Insulin-Like Growth Factor-I E-Peptide Activity Is Dependent on the IGF-I Receptor
Figure 4
E-peptides augment IGF-IR activation and cell surface localization.
A. P6 cells overexpressing IGF-IR were treated with synthetic E-peptides with and without recombinant IGF-I for 15 minutes, and cell lysates were utilized for KIRA assays. Level of absorbance indicates the extent of IGF-IR phosphorylation. Bars represent means ± s.e.m. of N = 6 wells. B. OD 450 from A were compared to No Peptide for each IGF-I concentration, and the % change is graphed.
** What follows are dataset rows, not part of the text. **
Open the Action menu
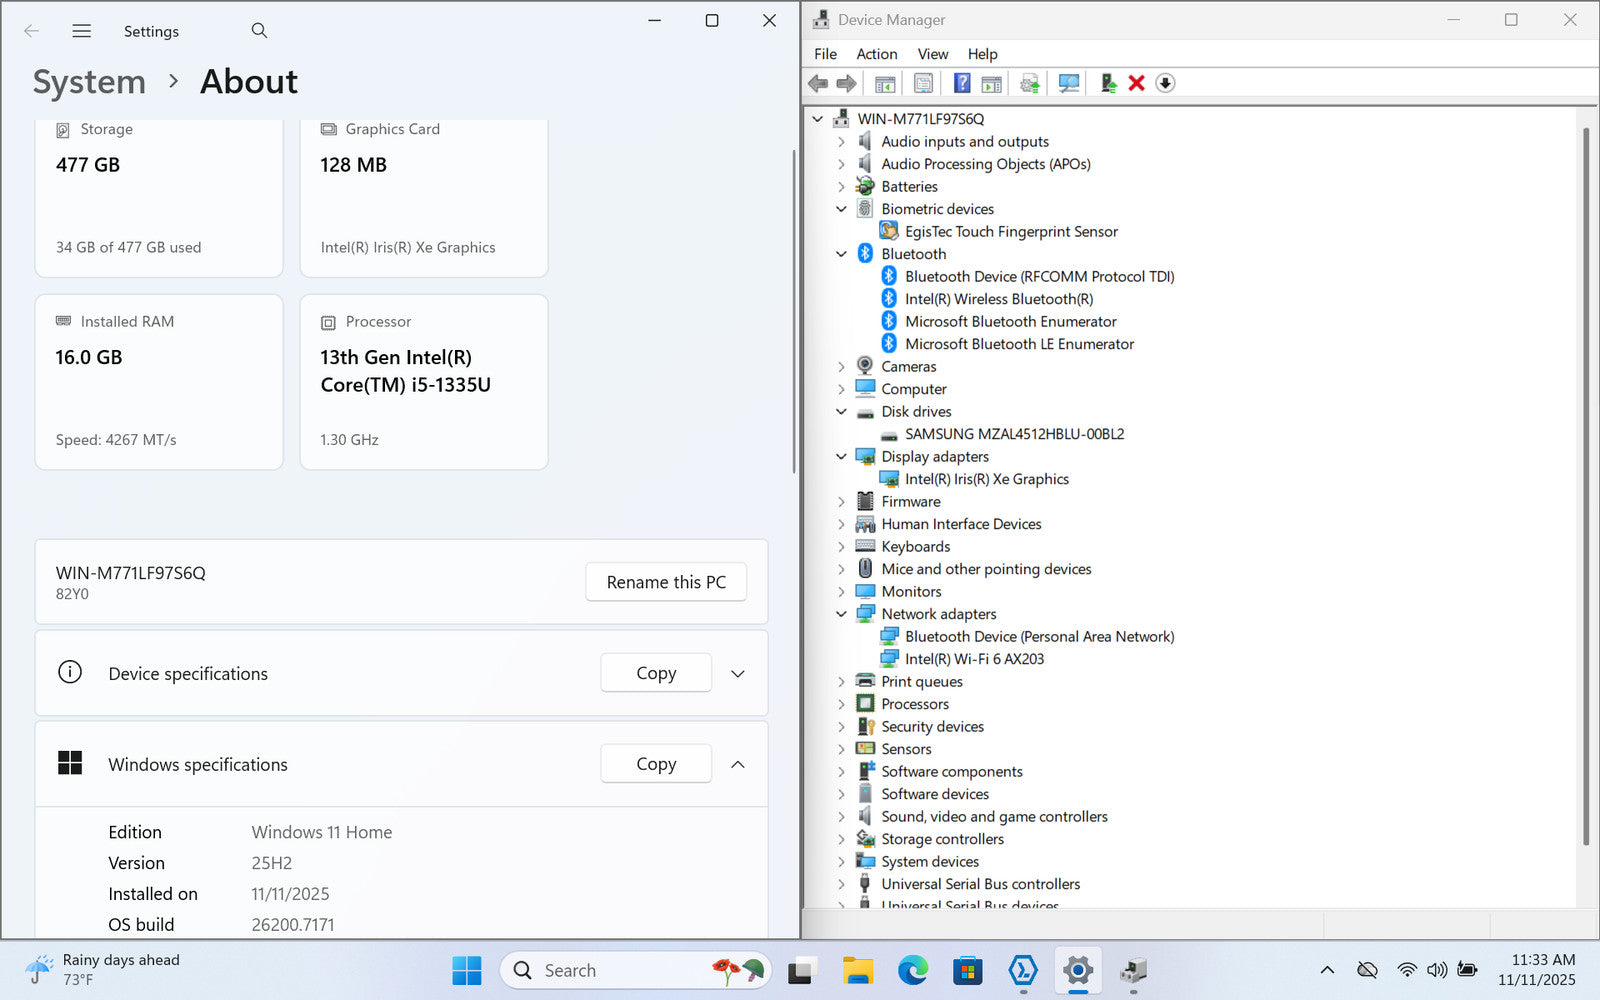This screenshot has height=1000, width=1600. click(876, 54)
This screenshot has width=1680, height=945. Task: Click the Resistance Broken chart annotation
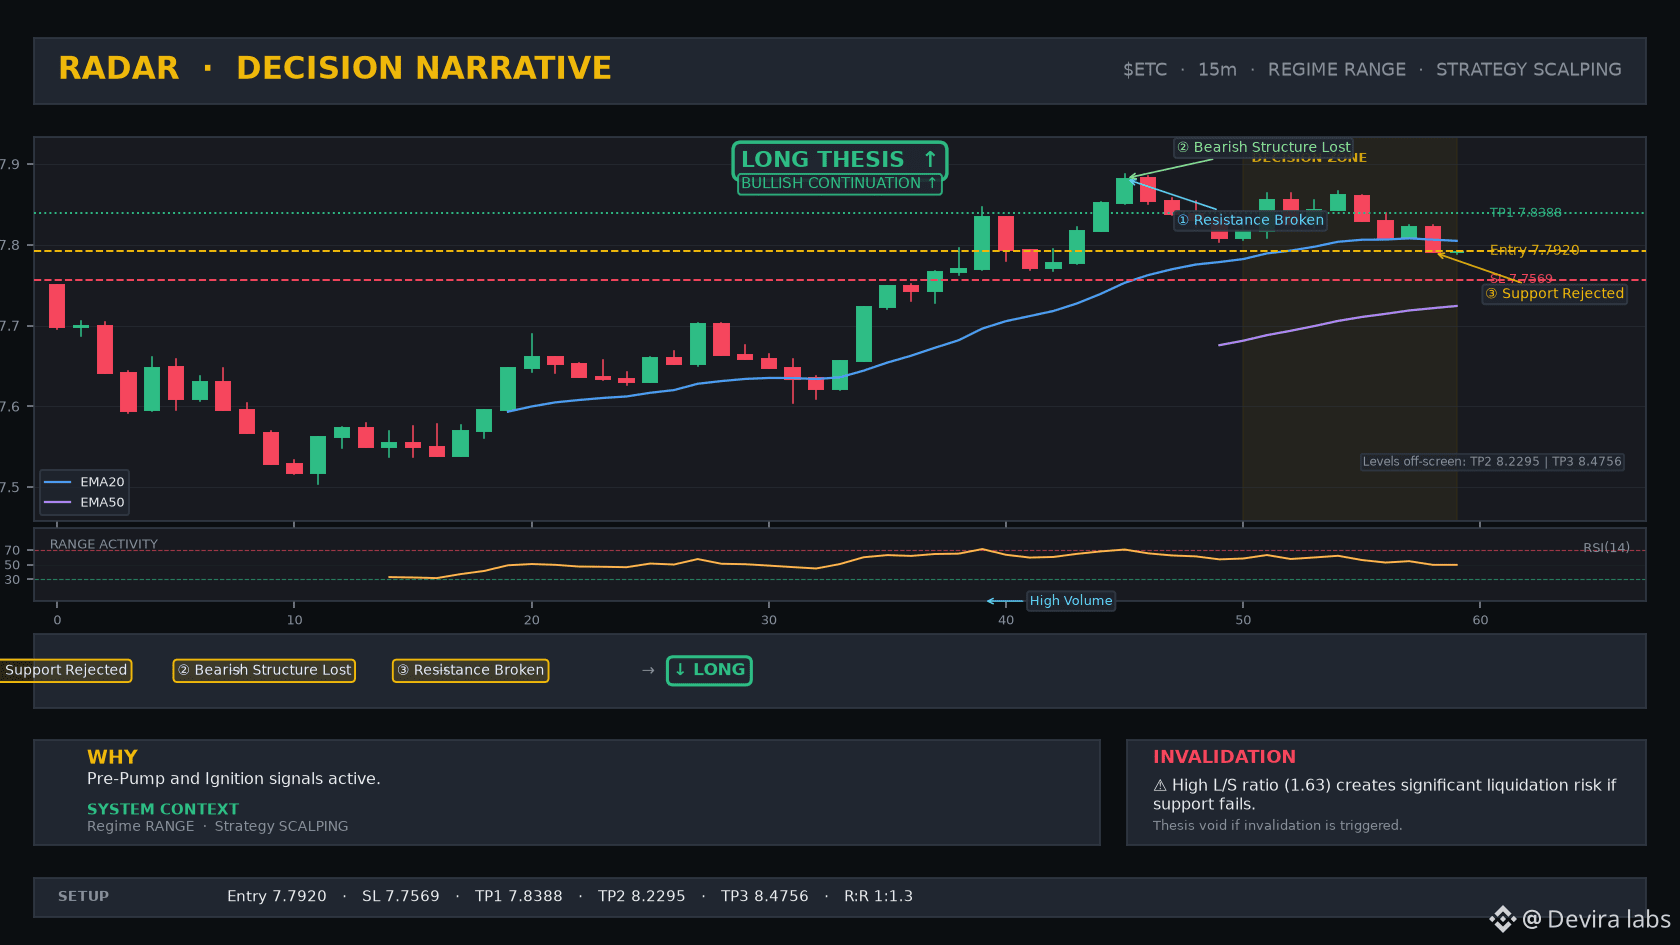1250,220
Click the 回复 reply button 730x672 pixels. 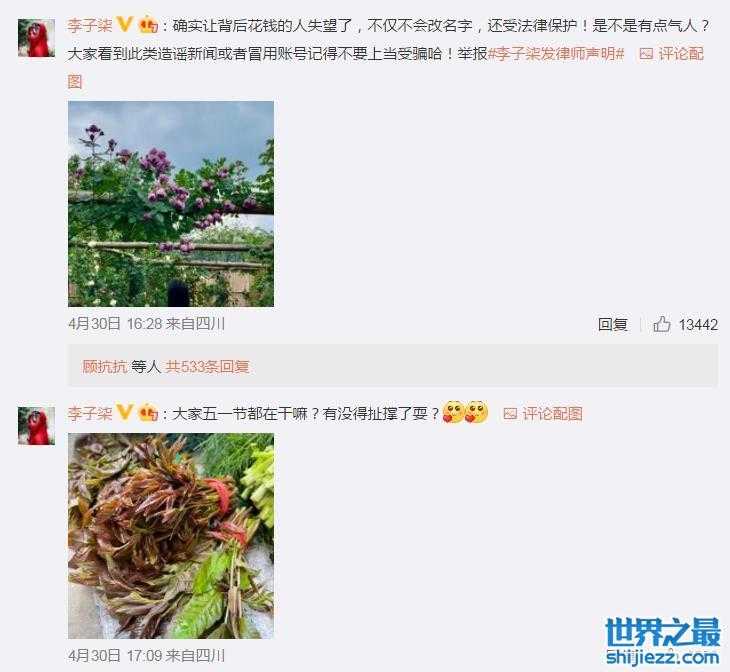[x=613, y=324]
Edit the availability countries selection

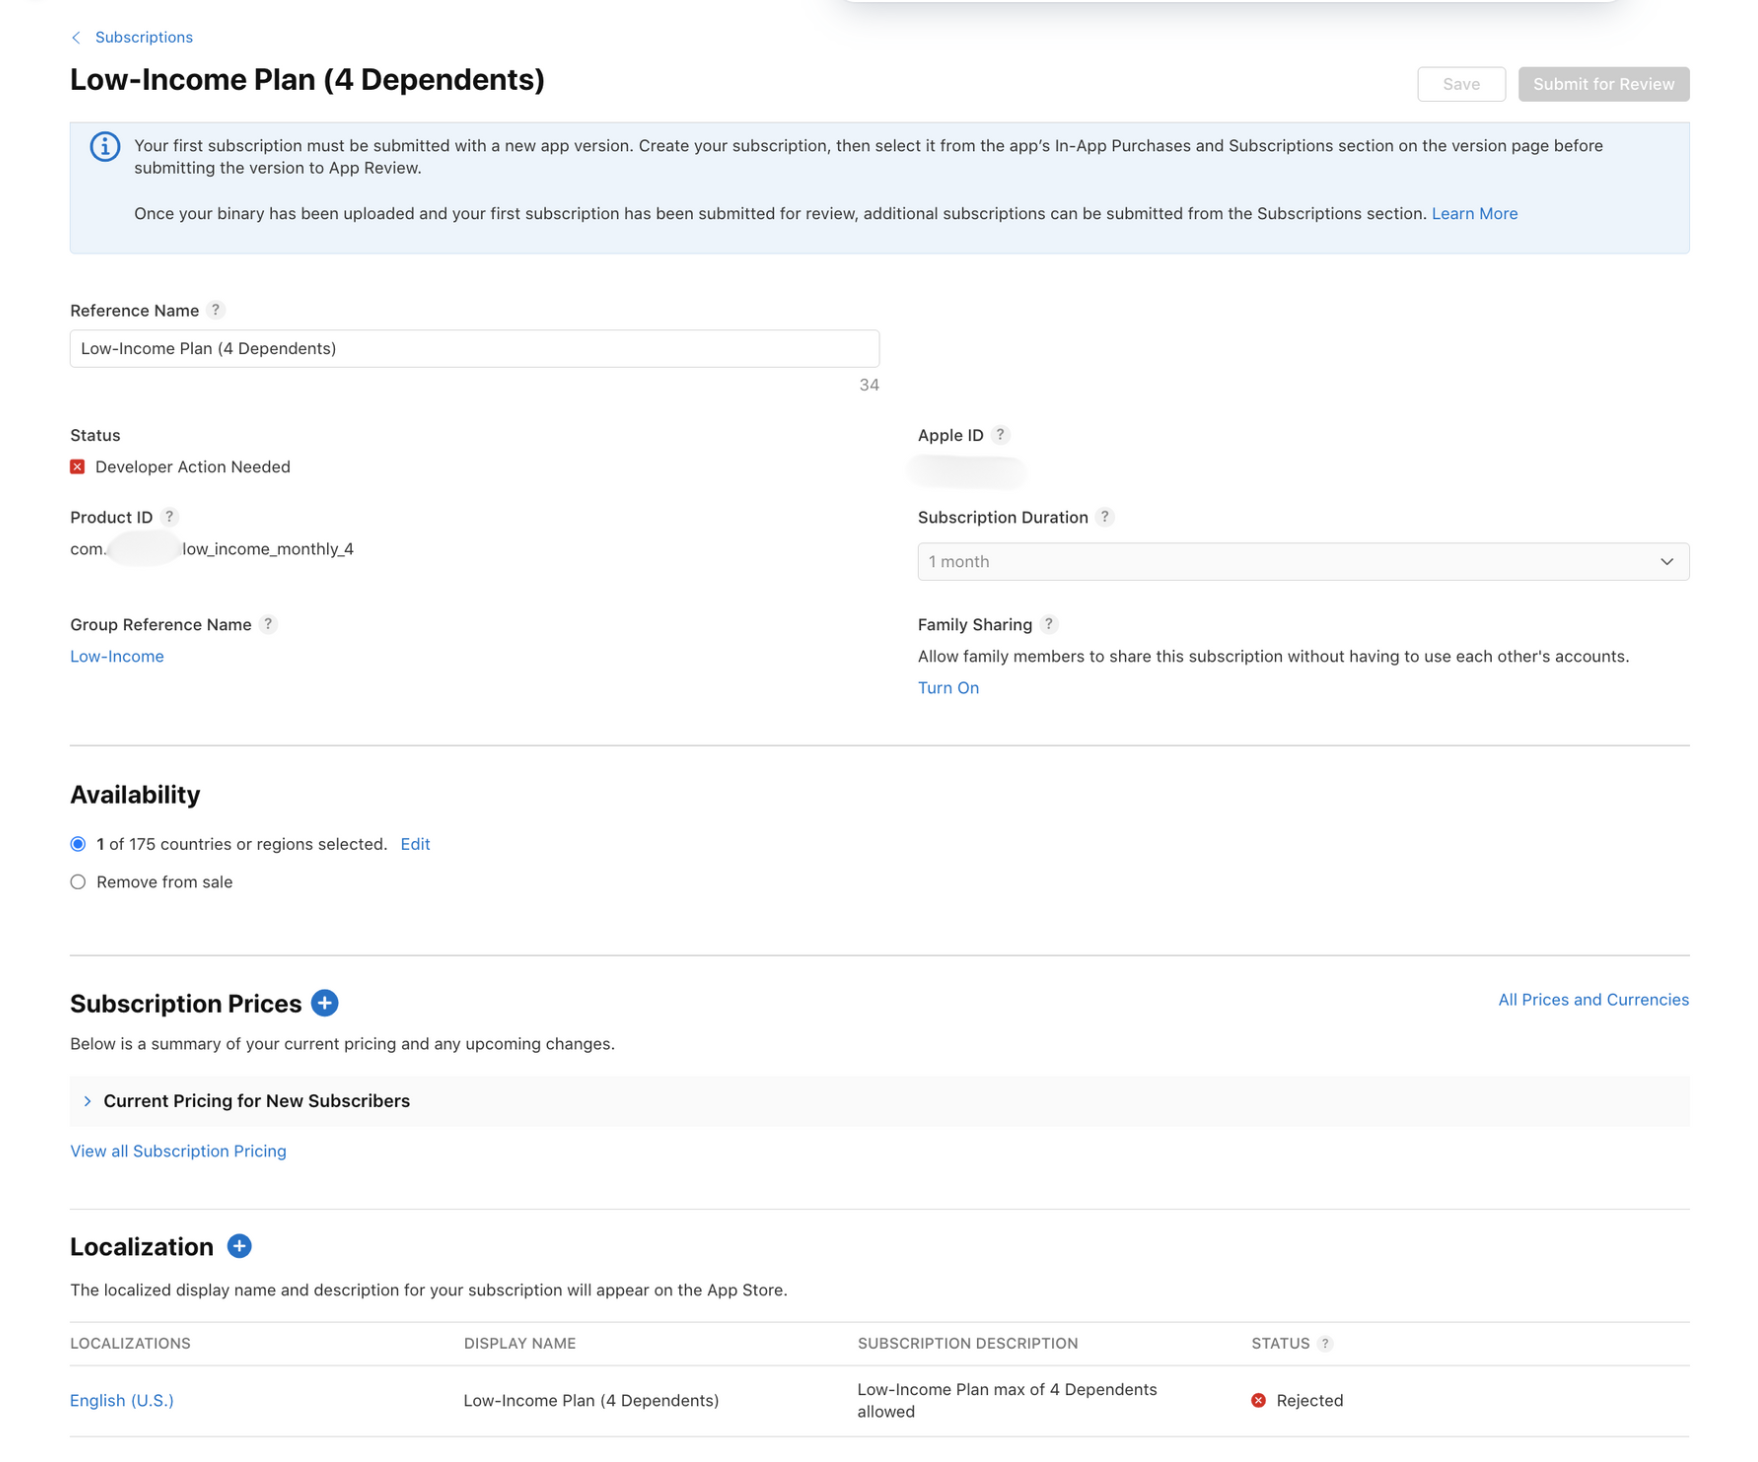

C. P6 cells were treated as in A for a localization assay for times indicated, and biotin labeled before lysis. The optimal concentrations of E-peptides and IGF-I from the A were used (E-peptides 100 nM, IGF-I 10 nM). Surface IGF-IR was normalized to Total IGF-IR and compared to NoTx at t0 to get % IGF-IR on cell surface. Bars represent means ± s.e.m. of N = 6 wells. Samples were compared to no peptide (A and B,*), NoTx (C,*) or IGF-I (C,†) via 2-way ANOVA followed by a Bonferroni post-test. * or †, p<0.05; ***, p<0.001.